Could you set down exactly the lines in the records below between the line holding "You are a computer-use" and the line holding "Instruction: Sort startup", inclusive?

DATASET ENTRIES:
━━━━━━━━━━━━━━━━━━━━━━━━━━━━━━

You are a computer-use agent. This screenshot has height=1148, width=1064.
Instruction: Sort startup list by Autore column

━━━━━━━━━━━━━━━━━━━━━━━━━━━━━━

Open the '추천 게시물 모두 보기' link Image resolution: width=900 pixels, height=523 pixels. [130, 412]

━━━━━━━━━━━━━━━━━━━━━━━━━━━━━━

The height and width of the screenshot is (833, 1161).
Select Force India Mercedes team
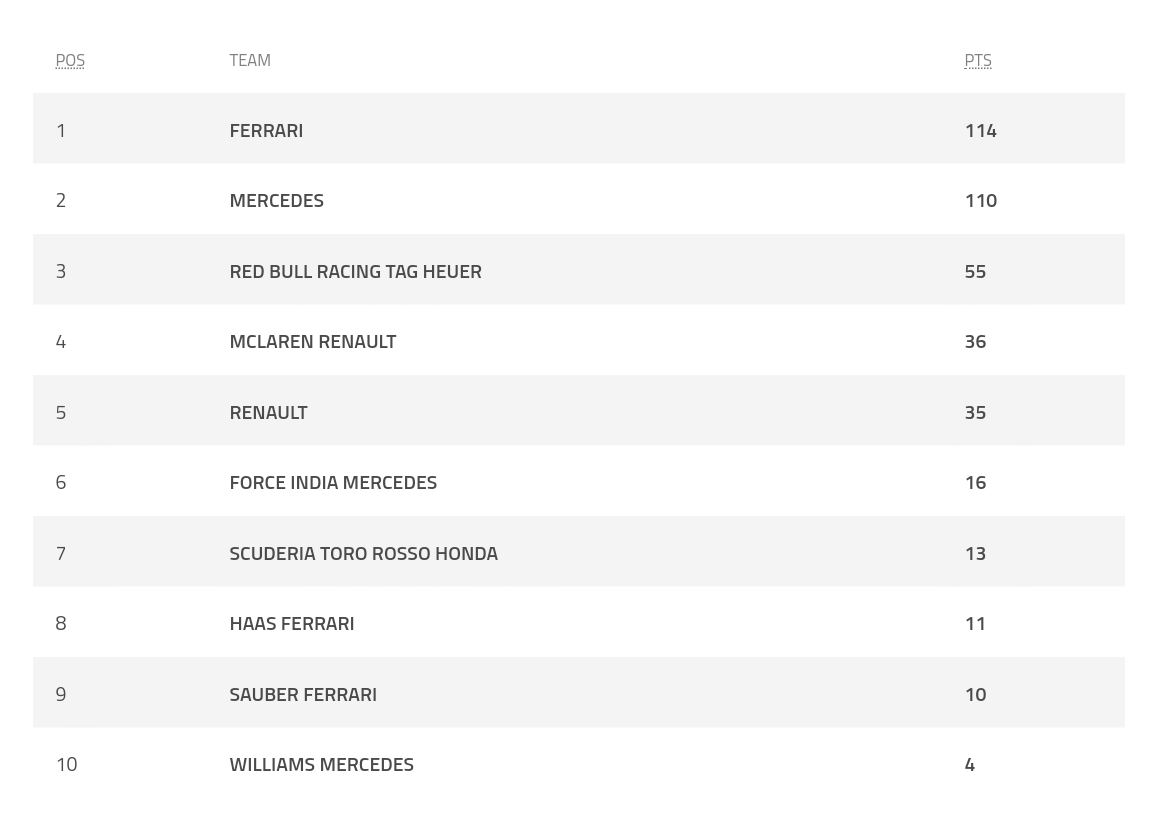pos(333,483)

━━━━━━━━━━━━━━━━━━━━━━━━━━━━━━

TASK RESPONSE:
You are a computer-use agent. This screenshot has height=1148, width=1064.
Instruction: Sort startup list by Autore column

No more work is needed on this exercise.